High dehyroepiandrosterone (DHEA) or dehydroepiandrosterone sulphate (DHEAS) levels have been suggested to be protective for cardiovascular disease. DHEA supplementation is reported to lower low-density levels of cholesterol in humans and to reduce atherosclerotic plaques in rabbits. Several prospective studies have examined the relationship between DHEAS levels and cardiovascular disease but results have been conflicting. In men, estimated relative risks associated with one standard deviation increase in DHEAS levels range between 0.63 for coronary heart disease mortality in the Rancho Bernardo Study, 0.45 for fatal coronary heart disease but 1.11 for non-fatal coronary heart disease in the Honolulu Heart Study, 0.90 for myocardial infarction in the US Male Physicians study, and 1.34 in the Helsinki Heart Study. The only prospective study reporting data in women, the Rancho Bernardo Study, found DHEAS levels were not significantly associated with cardiovascular mortality.
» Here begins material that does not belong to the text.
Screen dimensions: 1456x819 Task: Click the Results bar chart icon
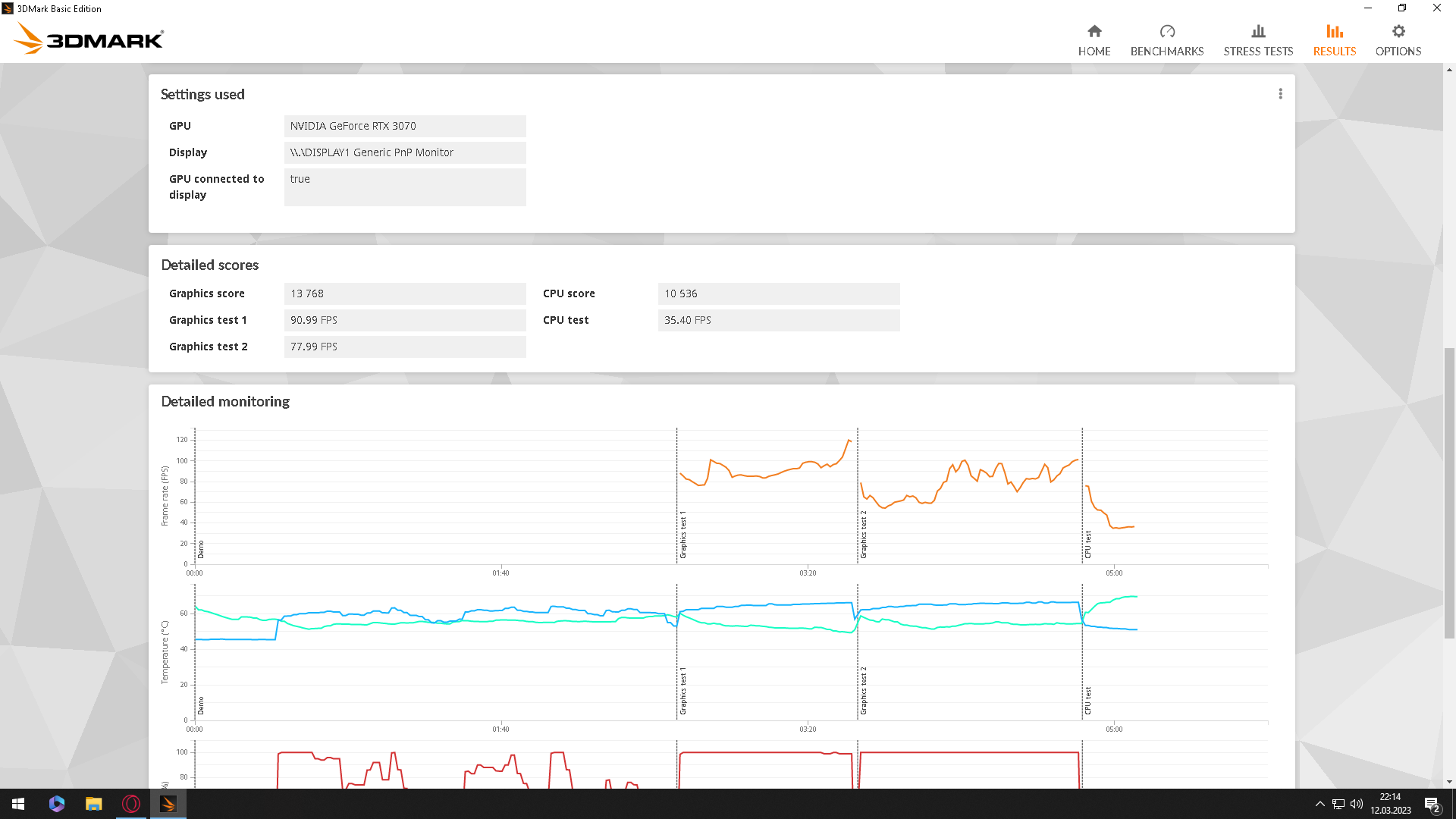coord(1334,31)
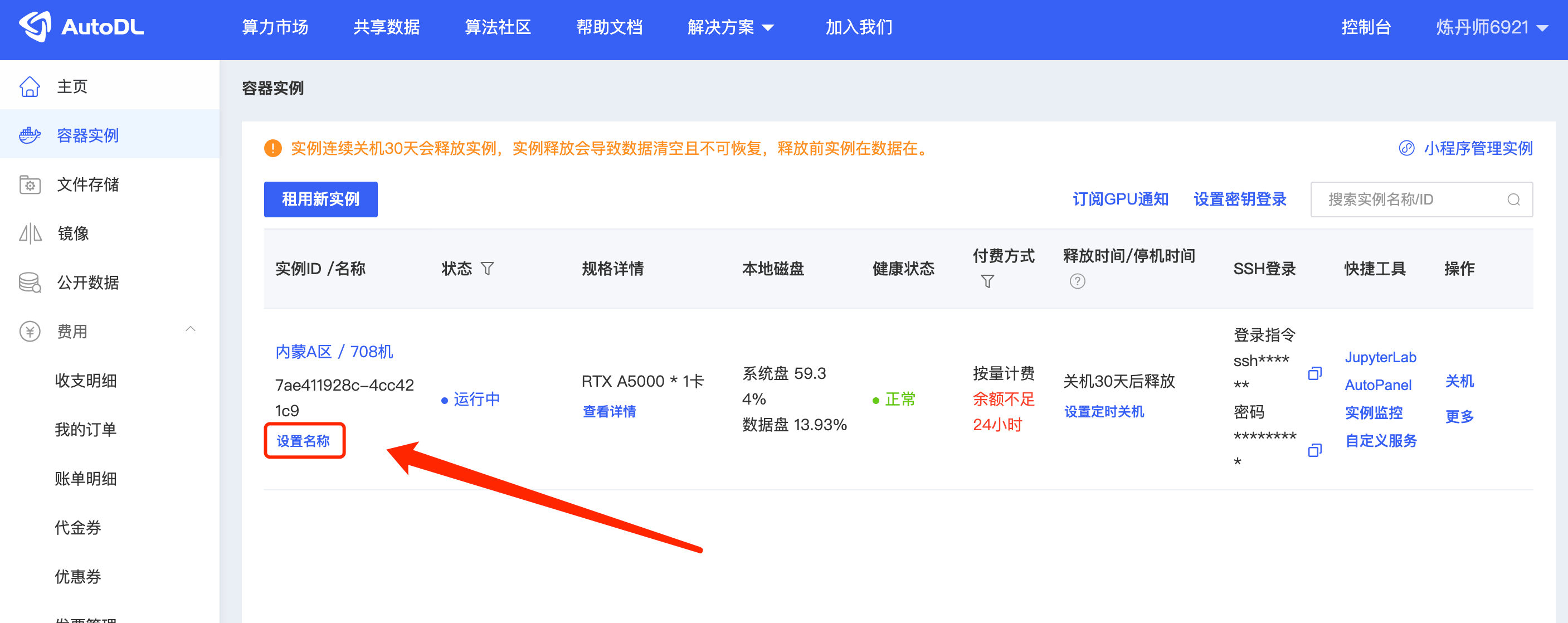Click the search magnifier icon

tap(1513, 199)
Variability in findings between studies may reflect the different endpoints used (DHEAS may influence mortality but not incidence), or may indicate a more complex relationship between DHEAS and other biological processes directly causally related to cardiovascular disease, which may vary in different age and sex groups. Cigarette smoking may be an important confounder since it increases cardiovascular disease risk but is also associated with increased DHEAS levels. It is notable that populations which have the lowest coronary heart disease rates and greatest longevity such as the Japanese also reportedly have low mean DHEAS levels, so DHEAS per se does not appear to explain between-population differences in cardiovascular incidence or longevity. Intervention studies in humans to examine the effect of pharmacological or physiological doses of DHEA on biological variables such as lipid levels, glucose tolerance and insulin sensitivity have been limited in size and duration and results have been inconsistent. While the data to date are intriguing, the clinical significance of DHEA and DHEAS in cardiovascular disease remains uncertain. There is still a lack of understanding of the basic biological effects of DHEA and DHEAS and further data both in men and in women from prospective studies and randomized trials are urgently needed.